Extensive tests conducted by the Georgia State University established both the absence of anything but pure moisture in the transfer. The tests also confirmed the exceptional thermal performance of the Semco molecular sieve enthalpy wheel.

Given these assurances, Hoare Lea considered using the technology in the ventilation systems being designed for the 20 000 m2 headquarters building for Bristol & West plc at Temple Quay in Bristol. Previous Bristol & West buildings had employed steam vapour humidifiers, but for the new building the client was enthusiastic about using the molecular sieve method of enthalpy recovery.

It was chosen over other methods, not only in terms of energy performance but also in consideration of maintaining the highest possible indoor air quality. High indoor air quality is one of the prime features of displacement ventilation, and that should not be compromised by any part of the installation. The particular concern over indoor air quality was to ensure that, while the moisture is being transferred between outgoing and incoming air streams, no contaminant or infection should accompany it.

Design conditions
Within the bands of a comfortable temperature, the relative humidity of the indoor air is ideally kept at 40-50%. For practical and economic reasons, it may be allowed to increase to 60% in summer and to fall to 30% in winter.

At the Bristol & West, examination of the climate data for the site showed an appreciable period in winter when humidification of the displacement supply air would be needed to meet the minimum level for room relative humidity of 30%.

An important question was whether airborne contaminants would abrade the zeolite coating. Investigations in the USA confirmed the toughness of the coatings, and their ability to withstand even light industrial exhaust airstreams. As a result only standard grade air filters are used at Bristol & West to remove larger (perhaps damaging) particles from the airstreams before they pass through the airways of the wheel.

Four air handling plants, which operate in conjunction with static cooling and heating systems, provide the building's ventilation. Tables 1 and 2 show the seasonal peak performances calculated for the enthalpy wheel of each of the air handling plants. These indicate the savings of energy-use compared to a system with no energy recovery facilities.

The annual operating performance has also been estimated using a TAS weather file. A sample of outdoor enthalpy distribution and performance of energy recovery is illustrated on the diagram (figure 2).

It is anticipated that the annual reduction of energy-use achieved by the molecular sieve enthalpy recovery device in the Bristol & West building will amount to 800 000 kWh/y for air heating (70%) and 60 000 kWh/y for air cooling and dehumidification (20%). In turn this should produce an annual reduction of some 233 tonnes of CO₂ emissions. These results will be achieved with no compromise to the high standard of air quality specified in order to match the high performance indoor climate demanded for enhanced user satisfaction and productivity.

Continuous monitoring of the temperatures and relative humidity of the incoming and outgoing airstreams are set to start shortly, along with measurements of the prevailing airflow rates. This study should help confirm the hoped-for improvements in energy efficiency and indoor air quality. It will also be useful to know the relationship between the annual amount of energy recovered against the amount of energy used in driving the air through the wheel's airways.
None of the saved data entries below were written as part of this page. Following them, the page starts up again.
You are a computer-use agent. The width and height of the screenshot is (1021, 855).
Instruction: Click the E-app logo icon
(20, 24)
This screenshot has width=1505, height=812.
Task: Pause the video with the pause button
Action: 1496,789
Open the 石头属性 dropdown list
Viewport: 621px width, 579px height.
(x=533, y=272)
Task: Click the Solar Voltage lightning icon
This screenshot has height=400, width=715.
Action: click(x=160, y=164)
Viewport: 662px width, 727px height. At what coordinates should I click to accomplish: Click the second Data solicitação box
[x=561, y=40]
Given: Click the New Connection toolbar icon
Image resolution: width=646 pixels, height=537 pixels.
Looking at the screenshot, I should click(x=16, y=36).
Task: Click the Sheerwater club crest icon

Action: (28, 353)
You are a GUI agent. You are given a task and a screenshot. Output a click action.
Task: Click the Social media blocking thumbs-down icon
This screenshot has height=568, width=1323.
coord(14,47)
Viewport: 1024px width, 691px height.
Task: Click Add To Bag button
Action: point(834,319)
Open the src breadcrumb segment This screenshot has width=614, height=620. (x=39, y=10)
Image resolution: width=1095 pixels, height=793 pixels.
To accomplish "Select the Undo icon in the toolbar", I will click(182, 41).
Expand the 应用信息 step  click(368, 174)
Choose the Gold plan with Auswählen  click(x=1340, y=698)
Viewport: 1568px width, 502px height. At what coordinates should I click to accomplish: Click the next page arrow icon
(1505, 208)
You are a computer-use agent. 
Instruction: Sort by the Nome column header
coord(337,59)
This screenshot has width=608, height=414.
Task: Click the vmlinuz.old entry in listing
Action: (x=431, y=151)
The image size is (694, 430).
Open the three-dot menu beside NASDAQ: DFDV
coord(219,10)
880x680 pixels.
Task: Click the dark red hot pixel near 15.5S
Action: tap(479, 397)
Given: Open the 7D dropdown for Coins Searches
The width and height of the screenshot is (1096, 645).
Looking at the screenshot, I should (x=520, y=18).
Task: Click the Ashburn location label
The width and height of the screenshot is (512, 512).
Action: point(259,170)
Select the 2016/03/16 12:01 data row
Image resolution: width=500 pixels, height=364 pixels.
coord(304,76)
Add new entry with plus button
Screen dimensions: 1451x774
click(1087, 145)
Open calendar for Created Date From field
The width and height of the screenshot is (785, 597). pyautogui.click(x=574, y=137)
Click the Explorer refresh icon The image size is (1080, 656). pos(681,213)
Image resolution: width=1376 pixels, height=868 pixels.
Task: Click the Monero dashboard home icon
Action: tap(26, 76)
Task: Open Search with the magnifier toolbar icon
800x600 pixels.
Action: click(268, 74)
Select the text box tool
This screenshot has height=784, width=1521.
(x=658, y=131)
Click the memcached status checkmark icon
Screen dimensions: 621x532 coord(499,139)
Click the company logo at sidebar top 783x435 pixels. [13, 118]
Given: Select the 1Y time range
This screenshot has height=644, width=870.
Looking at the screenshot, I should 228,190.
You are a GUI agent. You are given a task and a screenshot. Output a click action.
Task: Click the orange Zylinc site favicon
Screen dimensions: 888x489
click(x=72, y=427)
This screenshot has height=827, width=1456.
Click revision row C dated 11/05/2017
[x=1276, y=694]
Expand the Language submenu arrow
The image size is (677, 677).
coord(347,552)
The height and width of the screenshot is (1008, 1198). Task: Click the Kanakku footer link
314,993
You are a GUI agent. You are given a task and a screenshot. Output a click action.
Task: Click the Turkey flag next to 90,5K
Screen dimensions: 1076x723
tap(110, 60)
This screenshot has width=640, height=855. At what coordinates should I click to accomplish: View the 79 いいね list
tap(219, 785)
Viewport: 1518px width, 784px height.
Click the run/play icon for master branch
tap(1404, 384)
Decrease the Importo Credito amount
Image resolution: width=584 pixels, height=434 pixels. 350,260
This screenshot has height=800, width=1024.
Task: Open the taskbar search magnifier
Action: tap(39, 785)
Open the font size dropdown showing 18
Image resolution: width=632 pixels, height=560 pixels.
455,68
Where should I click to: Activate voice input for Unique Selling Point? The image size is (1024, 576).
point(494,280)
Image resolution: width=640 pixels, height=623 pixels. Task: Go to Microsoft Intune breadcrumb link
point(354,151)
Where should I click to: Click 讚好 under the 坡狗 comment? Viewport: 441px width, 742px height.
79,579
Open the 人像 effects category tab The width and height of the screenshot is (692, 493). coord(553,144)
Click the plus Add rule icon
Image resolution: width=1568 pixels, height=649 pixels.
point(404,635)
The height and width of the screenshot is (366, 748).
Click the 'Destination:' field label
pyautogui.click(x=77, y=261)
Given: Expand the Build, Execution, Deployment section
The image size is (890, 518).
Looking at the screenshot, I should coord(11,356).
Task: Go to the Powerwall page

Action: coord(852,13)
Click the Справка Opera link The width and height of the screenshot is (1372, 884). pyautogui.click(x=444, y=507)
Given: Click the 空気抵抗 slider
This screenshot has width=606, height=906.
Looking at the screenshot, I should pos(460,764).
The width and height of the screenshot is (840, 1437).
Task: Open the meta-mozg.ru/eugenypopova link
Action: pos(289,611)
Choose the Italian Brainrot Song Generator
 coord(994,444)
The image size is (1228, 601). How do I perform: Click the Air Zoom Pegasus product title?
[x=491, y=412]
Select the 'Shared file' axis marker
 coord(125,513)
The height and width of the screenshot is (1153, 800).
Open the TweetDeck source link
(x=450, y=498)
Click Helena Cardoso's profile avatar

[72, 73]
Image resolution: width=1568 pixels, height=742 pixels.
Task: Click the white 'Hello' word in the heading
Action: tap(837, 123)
This work will lead to accurate information on energy costs and CO₂ emissions, the reliability and maintenance requirements of the equipment, and the system's contribution to indoor air quality.

The future
Purpose-made zeolites can be anticipated to feature in more building services applications. Already they are employed to remove some specific solvents from industrial process and they are also used in the octane manipulation of fuels.

Their wider use on odour control can also be expected, and it would seem certain that ingenious engineers will find many more ways to exploit this 'dog discovered' phenomenon.

Meanwhile, there is every good reason for the use of molecular sieve enthalpy recovery to be seriously considered for all-air systems and especially for displacement ventilation.